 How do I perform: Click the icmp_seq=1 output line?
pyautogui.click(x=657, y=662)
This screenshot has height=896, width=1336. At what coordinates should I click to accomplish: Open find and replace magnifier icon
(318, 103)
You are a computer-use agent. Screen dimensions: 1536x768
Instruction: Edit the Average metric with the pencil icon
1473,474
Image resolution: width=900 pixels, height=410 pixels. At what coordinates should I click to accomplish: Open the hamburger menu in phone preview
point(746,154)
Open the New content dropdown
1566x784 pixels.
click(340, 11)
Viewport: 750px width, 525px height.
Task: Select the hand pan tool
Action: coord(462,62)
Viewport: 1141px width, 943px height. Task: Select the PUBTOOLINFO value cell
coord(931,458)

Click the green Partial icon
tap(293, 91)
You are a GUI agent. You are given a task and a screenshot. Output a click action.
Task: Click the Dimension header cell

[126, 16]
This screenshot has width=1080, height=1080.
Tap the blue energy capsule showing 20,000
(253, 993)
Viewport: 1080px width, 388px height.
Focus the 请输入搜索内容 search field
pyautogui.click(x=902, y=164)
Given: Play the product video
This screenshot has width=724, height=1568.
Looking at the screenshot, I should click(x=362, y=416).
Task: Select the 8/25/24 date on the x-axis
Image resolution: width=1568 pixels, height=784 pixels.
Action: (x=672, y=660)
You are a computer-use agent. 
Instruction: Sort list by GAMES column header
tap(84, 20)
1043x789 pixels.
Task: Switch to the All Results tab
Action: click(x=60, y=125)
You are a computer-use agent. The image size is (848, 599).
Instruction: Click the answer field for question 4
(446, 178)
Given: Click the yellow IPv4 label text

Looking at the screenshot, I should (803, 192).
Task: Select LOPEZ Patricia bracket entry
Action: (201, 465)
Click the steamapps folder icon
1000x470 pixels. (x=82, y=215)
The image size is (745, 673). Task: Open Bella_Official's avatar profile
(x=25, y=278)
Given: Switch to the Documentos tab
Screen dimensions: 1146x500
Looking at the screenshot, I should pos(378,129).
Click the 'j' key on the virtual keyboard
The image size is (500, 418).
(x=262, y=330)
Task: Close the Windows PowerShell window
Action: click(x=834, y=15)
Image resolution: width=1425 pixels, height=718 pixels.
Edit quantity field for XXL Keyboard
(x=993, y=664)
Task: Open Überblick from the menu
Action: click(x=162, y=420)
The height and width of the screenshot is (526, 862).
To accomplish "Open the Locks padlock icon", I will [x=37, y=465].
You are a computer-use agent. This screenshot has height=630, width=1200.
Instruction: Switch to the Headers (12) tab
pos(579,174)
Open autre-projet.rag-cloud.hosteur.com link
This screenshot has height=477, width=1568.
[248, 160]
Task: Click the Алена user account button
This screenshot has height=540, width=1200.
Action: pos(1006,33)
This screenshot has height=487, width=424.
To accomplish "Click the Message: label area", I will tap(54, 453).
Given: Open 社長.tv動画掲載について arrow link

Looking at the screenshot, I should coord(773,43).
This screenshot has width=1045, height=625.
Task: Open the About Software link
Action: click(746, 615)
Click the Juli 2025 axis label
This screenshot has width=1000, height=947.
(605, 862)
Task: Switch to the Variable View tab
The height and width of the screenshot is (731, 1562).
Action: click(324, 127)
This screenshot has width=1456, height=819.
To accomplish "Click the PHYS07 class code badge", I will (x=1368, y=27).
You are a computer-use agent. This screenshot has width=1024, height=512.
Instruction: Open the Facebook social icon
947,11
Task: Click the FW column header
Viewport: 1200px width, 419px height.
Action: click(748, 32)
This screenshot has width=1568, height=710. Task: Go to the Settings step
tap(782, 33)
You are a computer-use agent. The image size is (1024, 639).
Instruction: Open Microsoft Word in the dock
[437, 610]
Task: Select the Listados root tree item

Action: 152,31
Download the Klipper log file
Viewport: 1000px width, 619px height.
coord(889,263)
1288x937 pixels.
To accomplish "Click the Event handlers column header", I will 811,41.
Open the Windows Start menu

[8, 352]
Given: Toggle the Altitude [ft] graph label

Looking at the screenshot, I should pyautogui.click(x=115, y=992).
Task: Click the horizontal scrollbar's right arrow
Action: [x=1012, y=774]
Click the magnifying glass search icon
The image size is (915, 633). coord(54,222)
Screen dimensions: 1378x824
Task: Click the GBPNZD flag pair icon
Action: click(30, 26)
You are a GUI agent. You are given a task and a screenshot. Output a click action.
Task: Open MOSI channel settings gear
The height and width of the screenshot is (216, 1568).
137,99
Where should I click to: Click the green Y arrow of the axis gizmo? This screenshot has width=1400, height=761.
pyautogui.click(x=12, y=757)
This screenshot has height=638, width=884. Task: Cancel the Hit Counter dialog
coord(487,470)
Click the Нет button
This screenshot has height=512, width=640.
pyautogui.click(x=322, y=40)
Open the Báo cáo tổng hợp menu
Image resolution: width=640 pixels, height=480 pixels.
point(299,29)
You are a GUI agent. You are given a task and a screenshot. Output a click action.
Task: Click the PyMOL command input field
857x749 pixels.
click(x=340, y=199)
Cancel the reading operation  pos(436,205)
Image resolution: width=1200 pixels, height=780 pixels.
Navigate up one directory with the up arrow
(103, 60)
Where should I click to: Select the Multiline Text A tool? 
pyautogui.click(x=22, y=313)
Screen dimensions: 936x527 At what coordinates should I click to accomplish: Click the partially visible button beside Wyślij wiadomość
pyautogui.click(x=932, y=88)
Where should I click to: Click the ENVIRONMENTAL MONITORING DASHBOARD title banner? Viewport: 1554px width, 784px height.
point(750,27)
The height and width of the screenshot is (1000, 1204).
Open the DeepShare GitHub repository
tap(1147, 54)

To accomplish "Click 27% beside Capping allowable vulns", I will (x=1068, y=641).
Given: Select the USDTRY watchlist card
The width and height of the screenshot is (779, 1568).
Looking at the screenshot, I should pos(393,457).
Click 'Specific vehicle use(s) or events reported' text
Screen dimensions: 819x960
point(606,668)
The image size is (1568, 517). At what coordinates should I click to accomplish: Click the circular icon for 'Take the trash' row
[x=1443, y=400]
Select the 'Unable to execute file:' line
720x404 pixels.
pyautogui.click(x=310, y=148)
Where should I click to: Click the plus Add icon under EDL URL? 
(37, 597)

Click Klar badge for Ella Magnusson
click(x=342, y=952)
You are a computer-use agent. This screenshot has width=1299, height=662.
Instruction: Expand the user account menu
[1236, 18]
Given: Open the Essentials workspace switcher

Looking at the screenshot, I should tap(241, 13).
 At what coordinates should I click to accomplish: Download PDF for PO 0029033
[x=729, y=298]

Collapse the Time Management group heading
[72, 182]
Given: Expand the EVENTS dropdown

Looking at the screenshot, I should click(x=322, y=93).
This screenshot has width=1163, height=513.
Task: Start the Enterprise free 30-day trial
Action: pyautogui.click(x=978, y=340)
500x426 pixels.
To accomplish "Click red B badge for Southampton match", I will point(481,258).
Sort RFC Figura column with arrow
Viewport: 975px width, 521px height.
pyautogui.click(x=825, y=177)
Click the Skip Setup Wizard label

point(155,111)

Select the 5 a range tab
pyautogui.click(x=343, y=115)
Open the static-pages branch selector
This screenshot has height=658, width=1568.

-=-=-

Print only the lines running from the one with "Select the 5 a range tab" to the final line of the data above, each exactly as it appears.

* _Result for this exercise_
Select the 5 a range tab
pyautogui.click(x=343, y=115)
Open the static-pages branch selector
This screenshot has height=658, width=1568.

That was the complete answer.